Un uomo in grado di aspettare è già degno di fiducia.
E poi siamo persone adulte, solo i ragazzini continuano a giocare a carte scoperte.

Il fatto che mi avesse comprata a scatola chiusa di per sé mi ha fatto un certo effetto e dopo alcune notti in bianco, fissate anch’io le mie regole e il mio limite, mi sono data un prezzo, alto.
Dalla sua casella aziendale è arrivato un “sì” seguito dal suo nome e cognome per intero, doppio, altisonante e noto, e l’elenco particolareggiato dei primi ordini da eseguire –fin nei minimi particolari, sì, tutti quelli che puoi immaginare- e la lista dei negozi dove provare gli abiti e le scarpe che voleva vedermi indosso.
Anche l’intimo, niente affatto dozzinale, mi è stato mostrato non senza sguardi complici da una ragazzetta servile ed educata di un negozio piuttosto chic.

Sarei dovuta arrivare per prima e accoglierlo come si deve.
Così, il portiere non mi ha domandato il documento, mi ha porto la chiave e indicato l’ascensore e il ragazzo che mi avrebbe accompagnata all’ultimo piano.
Fuori pioveva.
Ho pensato che a sua disposizione aveva soltanto due ore ma che in due ore si può anche morire, di cosa era abbastanza chiaro. E soprattutto a quel prezzo.
Nello specchio dell’ascensore ben illuminato mi sono trovata all’altezza della cifra e della follia in cui mi stavo imbarcando.
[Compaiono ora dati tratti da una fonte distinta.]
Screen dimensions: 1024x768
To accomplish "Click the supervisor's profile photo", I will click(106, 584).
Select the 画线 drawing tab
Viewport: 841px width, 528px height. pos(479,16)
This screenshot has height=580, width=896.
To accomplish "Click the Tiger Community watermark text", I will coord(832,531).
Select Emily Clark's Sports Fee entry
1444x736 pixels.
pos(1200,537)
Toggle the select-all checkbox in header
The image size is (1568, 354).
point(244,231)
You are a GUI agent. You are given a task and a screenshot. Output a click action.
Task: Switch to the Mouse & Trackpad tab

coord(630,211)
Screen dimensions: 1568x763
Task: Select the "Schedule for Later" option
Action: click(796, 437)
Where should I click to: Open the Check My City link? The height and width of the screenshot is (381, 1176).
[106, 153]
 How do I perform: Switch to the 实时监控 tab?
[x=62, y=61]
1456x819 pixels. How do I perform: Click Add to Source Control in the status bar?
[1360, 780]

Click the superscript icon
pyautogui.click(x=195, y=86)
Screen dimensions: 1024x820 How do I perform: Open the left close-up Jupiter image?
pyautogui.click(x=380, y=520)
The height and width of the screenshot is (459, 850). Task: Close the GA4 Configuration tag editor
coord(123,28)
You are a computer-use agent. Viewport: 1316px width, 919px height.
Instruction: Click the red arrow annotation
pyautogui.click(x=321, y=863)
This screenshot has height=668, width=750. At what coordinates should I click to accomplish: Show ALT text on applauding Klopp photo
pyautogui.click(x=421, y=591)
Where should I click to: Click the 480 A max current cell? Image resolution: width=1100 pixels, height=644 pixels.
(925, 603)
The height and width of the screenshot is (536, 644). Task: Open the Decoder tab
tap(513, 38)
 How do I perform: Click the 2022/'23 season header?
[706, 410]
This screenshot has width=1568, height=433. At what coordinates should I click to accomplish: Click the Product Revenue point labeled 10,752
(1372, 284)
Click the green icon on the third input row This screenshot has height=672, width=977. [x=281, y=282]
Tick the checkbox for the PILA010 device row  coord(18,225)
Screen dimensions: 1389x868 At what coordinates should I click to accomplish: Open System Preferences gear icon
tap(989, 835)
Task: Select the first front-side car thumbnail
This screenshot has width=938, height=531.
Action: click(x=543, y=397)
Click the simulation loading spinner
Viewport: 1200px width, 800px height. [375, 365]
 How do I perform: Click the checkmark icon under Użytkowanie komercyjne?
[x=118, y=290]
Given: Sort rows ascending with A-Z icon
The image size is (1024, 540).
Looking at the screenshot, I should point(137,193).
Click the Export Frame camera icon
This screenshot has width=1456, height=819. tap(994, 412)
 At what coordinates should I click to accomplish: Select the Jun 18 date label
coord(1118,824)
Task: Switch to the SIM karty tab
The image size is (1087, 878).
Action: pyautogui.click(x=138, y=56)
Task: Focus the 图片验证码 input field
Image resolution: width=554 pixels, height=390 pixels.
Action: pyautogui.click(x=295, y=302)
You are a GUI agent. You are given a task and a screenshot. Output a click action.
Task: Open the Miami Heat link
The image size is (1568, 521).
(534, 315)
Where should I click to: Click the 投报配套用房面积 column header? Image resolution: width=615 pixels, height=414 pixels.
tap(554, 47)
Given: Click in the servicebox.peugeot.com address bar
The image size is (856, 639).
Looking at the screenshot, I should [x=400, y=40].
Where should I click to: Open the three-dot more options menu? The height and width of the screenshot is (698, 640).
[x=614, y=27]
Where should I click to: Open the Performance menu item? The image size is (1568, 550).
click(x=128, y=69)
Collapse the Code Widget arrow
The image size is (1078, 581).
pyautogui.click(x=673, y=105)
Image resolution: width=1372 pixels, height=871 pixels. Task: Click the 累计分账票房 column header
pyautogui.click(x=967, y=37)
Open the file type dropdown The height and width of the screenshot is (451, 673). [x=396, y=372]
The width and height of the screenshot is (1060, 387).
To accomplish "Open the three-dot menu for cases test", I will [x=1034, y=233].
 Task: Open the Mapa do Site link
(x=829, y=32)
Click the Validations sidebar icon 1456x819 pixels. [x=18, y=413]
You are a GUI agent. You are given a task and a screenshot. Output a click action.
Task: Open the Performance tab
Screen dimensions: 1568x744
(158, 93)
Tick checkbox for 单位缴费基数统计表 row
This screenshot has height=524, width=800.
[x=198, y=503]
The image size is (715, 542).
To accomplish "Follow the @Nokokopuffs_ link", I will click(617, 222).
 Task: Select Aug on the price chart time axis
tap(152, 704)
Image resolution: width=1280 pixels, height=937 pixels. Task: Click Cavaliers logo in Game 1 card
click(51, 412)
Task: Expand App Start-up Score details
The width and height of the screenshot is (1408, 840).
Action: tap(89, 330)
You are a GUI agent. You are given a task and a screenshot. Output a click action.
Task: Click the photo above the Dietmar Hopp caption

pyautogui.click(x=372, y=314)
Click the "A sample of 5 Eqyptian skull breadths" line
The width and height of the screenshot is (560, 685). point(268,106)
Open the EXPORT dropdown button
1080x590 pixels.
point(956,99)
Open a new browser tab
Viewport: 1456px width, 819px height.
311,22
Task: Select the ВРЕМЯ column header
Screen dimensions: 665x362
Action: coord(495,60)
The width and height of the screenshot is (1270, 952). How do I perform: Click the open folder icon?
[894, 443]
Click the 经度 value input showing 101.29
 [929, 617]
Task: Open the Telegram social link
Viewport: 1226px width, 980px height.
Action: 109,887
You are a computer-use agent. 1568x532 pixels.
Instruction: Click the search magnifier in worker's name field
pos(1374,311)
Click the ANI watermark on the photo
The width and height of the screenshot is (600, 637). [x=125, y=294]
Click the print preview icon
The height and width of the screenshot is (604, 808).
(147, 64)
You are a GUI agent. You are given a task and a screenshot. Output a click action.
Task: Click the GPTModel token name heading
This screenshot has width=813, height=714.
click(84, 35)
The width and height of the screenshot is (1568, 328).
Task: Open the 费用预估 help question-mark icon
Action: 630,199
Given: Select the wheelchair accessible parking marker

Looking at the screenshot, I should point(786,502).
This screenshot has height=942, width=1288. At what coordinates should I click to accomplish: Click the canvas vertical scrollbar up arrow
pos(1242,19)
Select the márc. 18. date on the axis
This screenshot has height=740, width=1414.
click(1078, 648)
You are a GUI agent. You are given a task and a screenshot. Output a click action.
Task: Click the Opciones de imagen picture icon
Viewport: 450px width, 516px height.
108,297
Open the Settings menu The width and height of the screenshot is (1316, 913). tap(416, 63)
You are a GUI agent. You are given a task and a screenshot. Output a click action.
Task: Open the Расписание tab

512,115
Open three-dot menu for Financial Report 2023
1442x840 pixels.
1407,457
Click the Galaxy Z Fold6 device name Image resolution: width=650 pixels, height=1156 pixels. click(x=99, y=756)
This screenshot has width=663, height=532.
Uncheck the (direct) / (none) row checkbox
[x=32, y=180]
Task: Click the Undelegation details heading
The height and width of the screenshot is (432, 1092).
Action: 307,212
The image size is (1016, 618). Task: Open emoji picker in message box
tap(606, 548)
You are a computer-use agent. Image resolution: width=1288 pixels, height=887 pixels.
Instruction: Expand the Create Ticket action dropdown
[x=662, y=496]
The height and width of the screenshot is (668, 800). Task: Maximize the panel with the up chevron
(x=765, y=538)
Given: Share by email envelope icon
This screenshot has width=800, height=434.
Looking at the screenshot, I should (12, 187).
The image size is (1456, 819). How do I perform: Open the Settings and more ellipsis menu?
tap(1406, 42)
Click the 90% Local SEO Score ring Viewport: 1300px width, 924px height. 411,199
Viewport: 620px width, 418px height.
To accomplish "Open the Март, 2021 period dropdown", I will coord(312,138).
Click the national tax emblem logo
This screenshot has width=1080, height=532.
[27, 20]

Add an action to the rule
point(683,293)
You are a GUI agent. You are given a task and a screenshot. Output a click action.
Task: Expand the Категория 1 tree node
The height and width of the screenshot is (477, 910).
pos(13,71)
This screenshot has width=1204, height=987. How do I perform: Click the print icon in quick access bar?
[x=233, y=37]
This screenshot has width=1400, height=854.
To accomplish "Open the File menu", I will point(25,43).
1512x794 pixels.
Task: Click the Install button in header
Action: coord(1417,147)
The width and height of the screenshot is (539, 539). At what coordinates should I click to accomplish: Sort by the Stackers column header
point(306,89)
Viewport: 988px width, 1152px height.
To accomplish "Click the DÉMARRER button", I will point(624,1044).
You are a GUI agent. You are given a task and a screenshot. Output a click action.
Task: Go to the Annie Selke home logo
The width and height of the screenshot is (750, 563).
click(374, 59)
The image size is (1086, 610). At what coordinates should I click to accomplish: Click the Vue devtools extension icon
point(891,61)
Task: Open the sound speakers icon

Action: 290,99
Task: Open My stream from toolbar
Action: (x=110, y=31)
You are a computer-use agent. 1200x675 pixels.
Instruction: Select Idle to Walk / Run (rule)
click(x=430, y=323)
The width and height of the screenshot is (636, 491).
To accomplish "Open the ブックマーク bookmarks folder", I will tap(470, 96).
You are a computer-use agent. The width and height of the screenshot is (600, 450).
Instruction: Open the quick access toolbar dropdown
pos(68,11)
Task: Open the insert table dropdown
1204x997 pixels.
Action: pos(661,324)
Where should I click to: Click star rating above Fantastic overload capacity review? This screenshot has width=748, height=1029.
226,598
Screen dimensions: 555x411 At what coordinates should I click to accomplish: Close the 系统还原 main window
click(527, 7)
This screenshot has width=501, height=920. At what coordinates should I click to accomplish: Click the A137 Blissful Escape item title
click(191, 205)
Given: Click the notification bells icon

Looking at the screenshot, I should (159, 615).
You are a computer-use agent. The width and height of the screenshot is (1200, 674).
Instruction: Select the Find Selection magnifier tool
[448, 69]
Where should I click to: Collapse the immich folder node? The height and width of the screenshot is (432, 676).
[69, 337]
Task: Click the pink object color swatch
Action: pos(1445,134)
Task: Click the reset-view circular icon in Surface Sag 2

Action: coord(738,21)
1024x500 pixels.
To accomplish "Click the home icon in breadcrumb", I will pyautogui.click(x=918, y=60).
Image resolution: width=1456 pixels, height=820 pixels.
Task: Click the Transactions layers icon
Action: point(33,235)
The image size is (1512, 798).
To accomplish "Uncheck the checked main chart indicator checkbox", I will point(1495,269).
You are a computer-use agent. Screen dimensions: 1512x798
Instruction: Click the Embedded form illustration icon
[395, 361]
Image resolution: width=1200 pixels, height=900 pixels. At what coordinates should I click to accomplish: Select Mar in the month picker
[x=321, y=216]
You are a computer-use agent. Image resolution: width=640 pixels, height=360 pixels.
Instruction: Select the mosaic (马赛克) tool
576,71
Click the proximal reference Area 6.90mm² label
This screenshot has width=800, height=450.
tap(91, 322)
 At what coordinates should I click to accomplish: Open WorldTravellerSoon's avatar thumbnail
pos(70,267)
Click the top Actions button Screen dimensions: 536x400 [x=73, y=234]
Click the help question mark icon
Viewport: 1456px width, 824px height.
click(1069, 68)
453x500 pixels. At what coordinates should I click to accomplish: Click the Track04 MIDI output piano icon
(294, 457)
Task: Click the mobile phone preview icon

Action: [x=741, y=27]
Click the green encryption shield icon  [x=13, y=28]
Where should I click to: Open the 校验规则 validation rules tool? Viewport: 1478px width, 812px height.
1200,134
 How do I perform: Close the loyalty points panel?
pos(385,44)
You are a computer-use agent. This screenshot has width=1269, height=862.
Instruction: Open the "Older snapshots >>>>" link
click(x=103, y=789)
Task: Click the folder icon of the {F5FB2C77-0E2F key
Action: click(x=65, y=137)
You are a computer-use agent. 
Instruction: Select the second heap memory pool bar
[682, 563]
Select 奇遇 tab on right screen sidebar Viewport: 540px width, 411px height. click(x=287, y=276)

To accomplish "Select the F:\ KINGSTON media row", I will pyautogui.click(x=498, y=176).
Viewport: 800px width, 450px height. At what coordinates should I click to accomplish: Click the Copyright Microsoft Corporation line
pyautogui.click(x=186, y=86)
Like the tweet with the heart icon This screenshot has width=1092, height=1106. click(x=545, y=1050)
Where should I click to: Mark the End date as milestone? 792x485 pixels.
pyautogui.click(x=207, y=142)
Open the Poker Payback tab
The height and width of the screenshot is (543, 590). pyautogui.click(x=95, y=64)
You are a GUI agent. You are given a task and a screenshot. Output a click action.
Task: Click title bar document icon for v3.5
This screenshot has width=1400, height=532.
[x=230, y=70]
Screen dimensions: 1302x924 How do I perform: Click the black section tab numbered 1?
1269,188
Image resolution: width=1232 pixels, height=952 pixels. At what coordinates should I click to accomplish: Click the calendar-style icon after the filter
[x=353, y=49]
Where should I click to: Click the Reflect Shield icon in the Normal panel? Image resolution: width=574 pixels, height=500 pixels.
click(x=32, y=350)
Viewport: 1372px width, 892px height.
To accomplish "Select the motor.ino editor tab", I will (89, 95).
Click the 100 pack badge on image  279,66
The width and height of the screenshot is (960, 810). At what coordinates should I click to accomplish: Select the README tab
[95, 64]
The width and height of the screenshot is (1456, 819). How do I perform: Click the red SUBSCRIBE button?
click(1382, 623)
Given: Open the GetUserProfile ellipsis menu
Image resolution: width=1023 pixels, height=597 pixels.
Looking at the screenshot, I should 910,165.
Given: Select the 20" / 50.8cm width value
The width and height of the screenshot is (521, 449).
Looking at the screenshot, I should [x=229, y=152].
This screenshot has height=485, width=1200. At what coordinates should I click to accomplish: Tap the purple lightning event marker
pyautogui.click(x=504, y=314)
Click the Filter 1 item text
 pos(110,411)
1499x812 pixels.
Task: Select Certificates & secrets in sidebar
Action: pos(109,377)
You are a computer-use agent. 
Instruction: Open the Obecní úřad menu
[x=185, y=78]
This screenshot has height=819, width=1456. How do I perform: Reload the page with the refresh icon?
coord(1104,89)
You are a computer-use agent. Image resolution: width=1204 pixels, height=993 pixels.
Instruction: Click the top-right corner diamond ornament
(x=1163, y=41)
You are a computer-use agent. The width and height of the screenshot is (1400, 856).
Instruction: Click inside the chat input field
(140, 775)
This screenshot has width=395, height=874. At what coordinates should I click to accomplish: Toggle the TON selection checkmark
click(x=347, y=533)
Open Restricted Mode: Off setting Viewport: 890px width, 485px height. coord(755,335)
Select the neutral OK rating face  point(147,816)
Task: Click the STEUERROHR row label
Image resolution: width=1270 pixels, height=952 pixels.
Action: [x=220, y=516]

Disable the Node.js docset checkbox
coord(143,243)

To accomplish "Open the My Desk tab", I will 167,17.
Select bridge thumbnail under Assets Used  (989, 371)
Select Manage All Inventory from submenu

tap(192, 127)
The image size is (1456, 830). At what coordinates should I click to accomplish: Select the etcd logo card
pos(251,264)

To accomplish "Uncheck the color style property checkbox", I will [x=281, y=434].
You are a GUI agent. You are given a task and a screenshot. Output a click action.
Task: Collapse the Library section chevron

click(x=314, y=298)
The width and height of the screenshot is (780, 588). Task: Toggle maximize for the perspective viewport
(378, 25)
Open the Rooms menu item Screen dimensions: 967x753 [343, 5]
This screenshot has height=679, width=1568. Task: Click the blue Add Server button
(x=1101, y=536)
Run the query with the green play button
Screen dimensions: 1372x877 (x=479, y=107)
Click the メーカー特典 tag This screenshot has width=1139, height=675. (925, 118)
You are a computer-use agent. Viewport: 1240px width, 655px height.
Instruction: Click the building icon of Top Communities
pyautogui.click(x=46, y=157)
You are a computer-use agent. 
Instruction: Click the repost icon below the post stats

Una volta chiusa la porta della stanza centoventitré le sue mani mi hanno afferrata con forza.
L’avevo intuito esattamente così, un baro e un perfetto imbroglione.
Se per quella somma poteva cambiare le regole sarebbe andato oltre il mio limite.
Un uomo così poi, con l'arroganza che si portava addosso...
Con le mani non troppo grandi dava e toglieva al momento giusto, senza affanno e senza mai un dubbio. La voce, un po’ acuta, impartiva ordini esatti che non volevano repliche né domande. L'attenzione era massima.
Dei "sei bravissima" sussurrati e caldi, degli "ancora" che mi riempivano di gioia, dei "dai" che erano già pieni di nostalgia hanno portato al capovolgimento improvviso.
Quel pieno di attenzioni e di sguardi inaspettatamente servili mi hanno suggerito una soluzione diversa e una novità per entrambi.

Le scarpe, perfette, non sono state che uno splendido inizio.
Farmi pagare da un fascista per tenerlo sotto è stato il più bel regalo di compleanno. Che raddoppiasse il prezzo per avermi ancora due ore, è stata vittoria proletaria. 



2 commenti:

  1. L'unico difetto di questo racconto è che, come le cose migliori della vita, finisce troppo presto
    Amo questo senso di stordimento che mi viene dal dipendere dalle tue parole, dal correre nel leggerle e tornare indietro per cambiare scorcio. Insomma Bibolò, brava, brava, brava.